**What to produce:** Below, find the line containing "Task: Click the" and the line containing "This screenshot has"; reproduce exactly those two and every line between them, omitting pictures.

**Dataset:**
=-=-=

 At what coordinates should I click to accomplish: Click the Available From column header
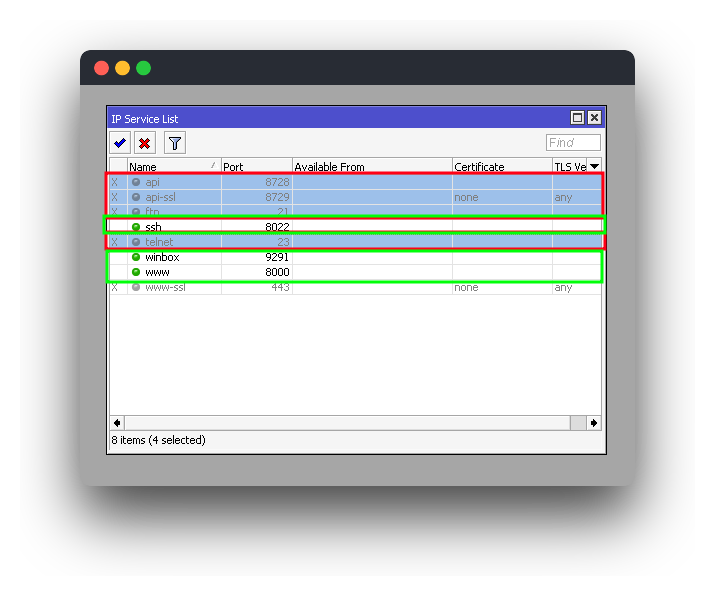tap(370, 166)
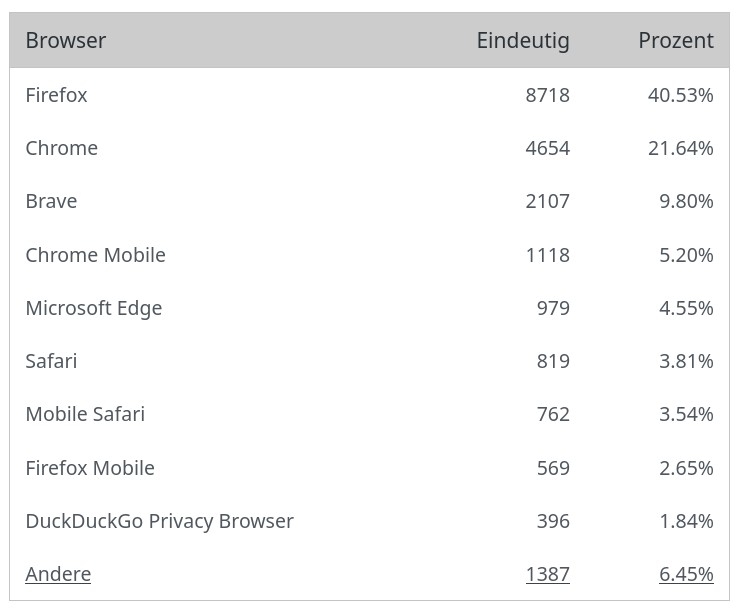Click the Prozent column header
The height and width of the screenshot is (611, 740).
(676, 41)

=-=-=

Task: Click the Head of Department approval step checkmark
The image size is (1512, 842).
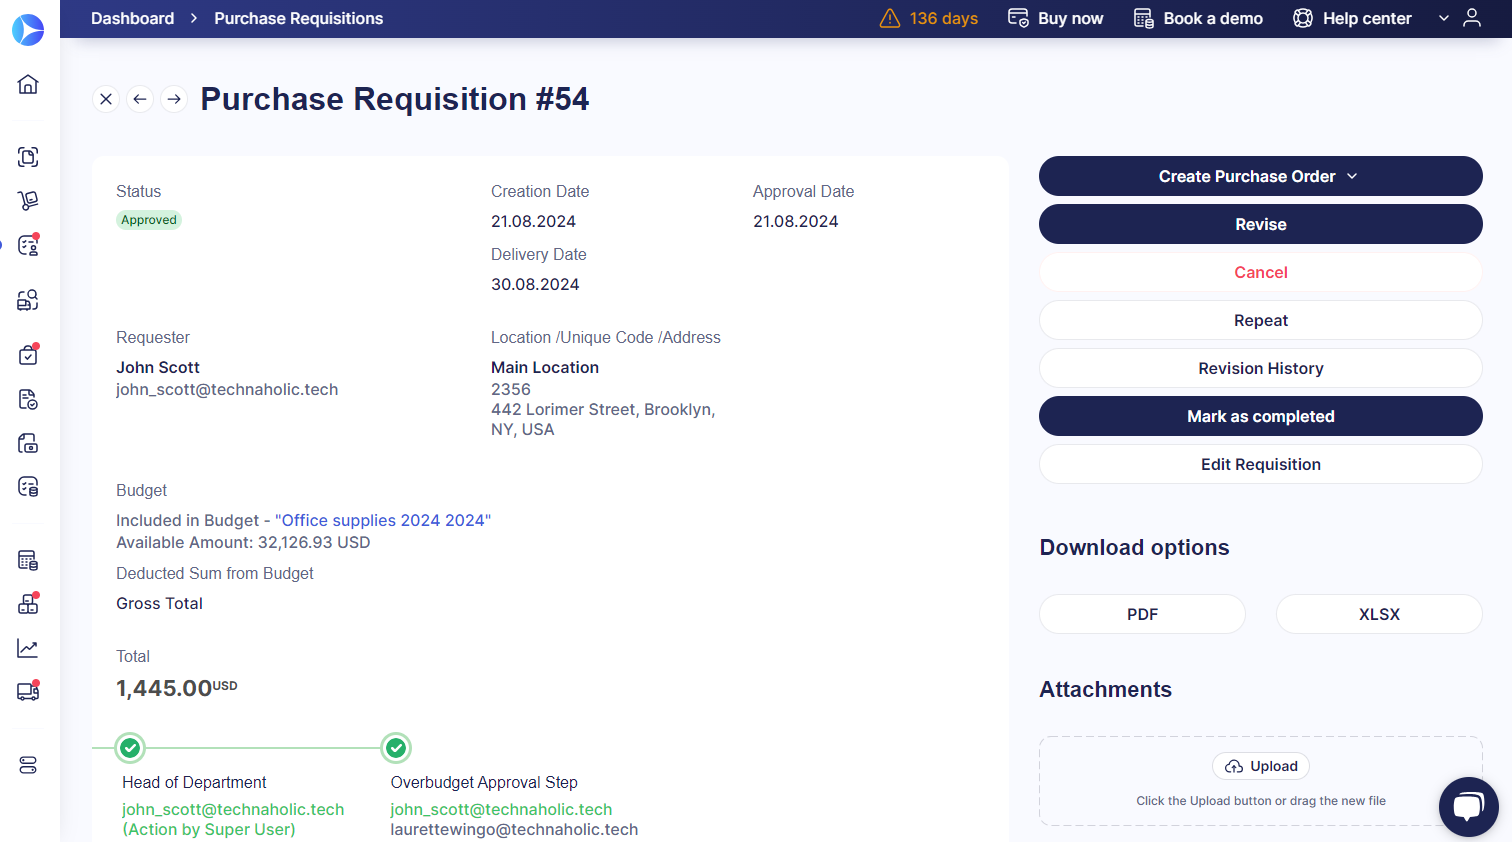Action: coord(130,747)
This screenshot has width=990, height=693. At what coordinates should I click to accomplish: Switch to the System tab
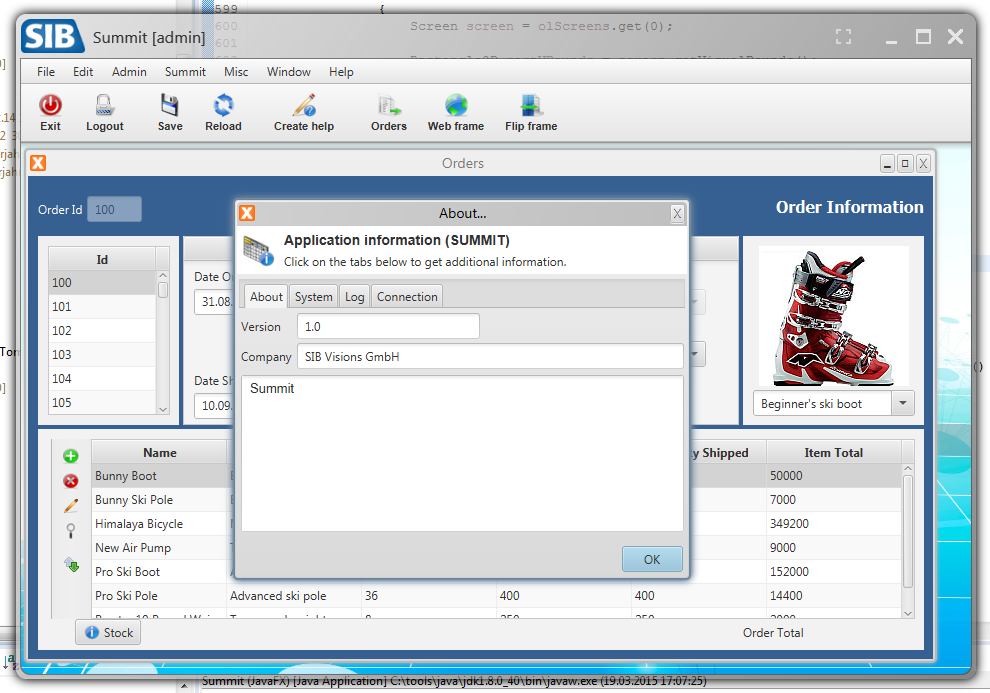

=-=-=

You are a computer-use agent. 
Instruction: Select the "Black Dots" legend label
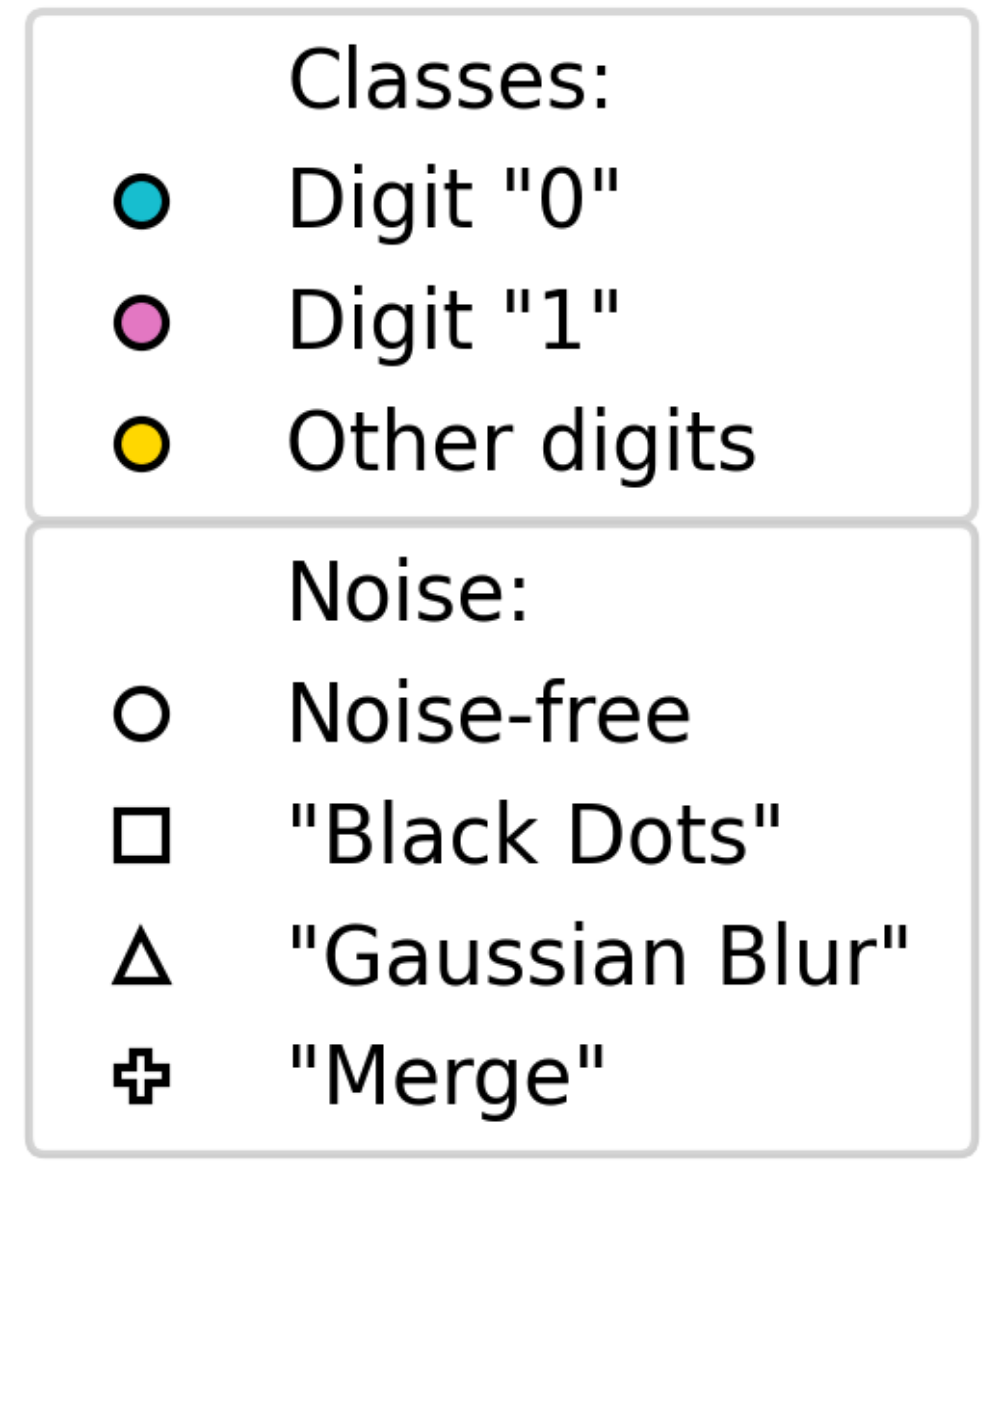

=-=-=

**Finished task:**
Task: Click the Head of Department approval step checkmark
The image size is (1512, 842).
Action: coord(130,747)
This screenshot has width=990, height=693. At what coordinates should I click to accomplish: Switch to the System tab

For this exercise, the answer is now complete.